For those who are paying attention, there is a clear pattern of death and suffering and catastrophe around people of color. This is no fluke accident, as the systems are working as they were created to. For those who have not been paying attention it may seem as though the suffering and ills marginalized people are experiencing during this Coronavirus pandemic are unexpected or surprising. They may just now see systems of oppression at play, and comment on how visible Coronavirus makes them. For those who have lived these experiences and seen these systems at work now and previously, they have seen this very scenario play out over and over again in many different ways throughout time.

“Today Coronavirus is killing marginalized populations at high rates because the systems in our society do not value or protect their lives, and the people within those systems do not seem to care to prevent black deaths.”

Black people have been used historically as test subjects for medical research due to racist beliefs that their blackness makes them less than human, and this pattern continues today.  J. Marion Sims performed gynecological experiments on enslaved women and did not provide them with pain medicine because he believed that the experimentation was not “painful enough to justify the trouble”. It was suggested by Jean-Paul Mira, the head of intensive care at a French hospital that a Coronavirus vaccine be tested in Africa. An understandable lack of trust in the healthcare thing due to historical trauma has resulted in black people being less likely to seek out healthcare. Insurance and the financial expenses of healthcare also make it incredibly difficult for many people to access the medical care they need. Historically eugenics, the selective breeding of a population to achieve more desirable characteristics has been used to commit genocide on communities of color because their lives were and still are seen as being less valuable than white lives. Today Coronavirus is killing marginalized populations at high rates because the systems in our society do not value or protect their lives, and the people within those systems do not seem to care to prevent black deaths.

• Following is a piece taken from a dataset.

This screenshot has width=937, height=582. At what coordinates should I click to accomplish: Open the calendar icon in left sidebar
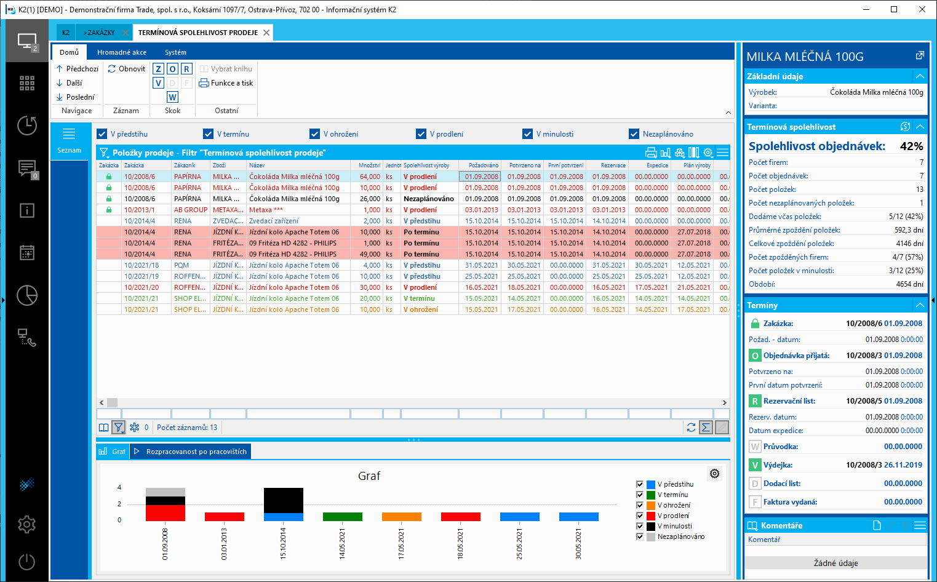coord(27,252)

“We need to create a world devoid of invisible knapsacks.”

People in marginalized groups have lived through experiences that those who are privileged enough to not experience would find to be unbearable. The experience of this Coronavirus may seem to be unbearable, but it will end. People will come out of quarantine and go back to their lives and this experience which seems like a nightmare to many will be over. Oppression will continue, because systems of oppression will continue. They will continue to exist until we as a society can clearly see them for what they are and decide that they need to end and we take the steps to undo the layers and layers of racism, sexism, classism, ableism, and all others that plague our society. This current state of existence will continue until we as a society begin to value the lives of marginalized people enough to protect them, and even more than that create a world where people of color and all marginalized people are able to experience the justice and freedom that we are all promised. We need to create a world devoid of invisible knapsacks.

References

Kendi, Ibram X. “Stop Blaming Black People for Dying of the Coronavirus.” The Atlantic, Atlantic Media Company, 14 Apr. 2020.

Lambert, Lance. “Real Unemployment in the United States Has Hit 14.7%, the Highest Level since 1940.” Fortune, Fortune, 9 Apr. 2020.

McIntosh, Peggy. “White privilege: Unpacking the invisible knapsack.” (1988).

Michael. “Trump Fans Protest Against Governors Who Have Imposed Virus Restrictions.” The New York Times, The New York Times, 17 Apr. 2020, www.nytimes.com/2020/04/17/us/politics/trump-coronavirus-governors.html.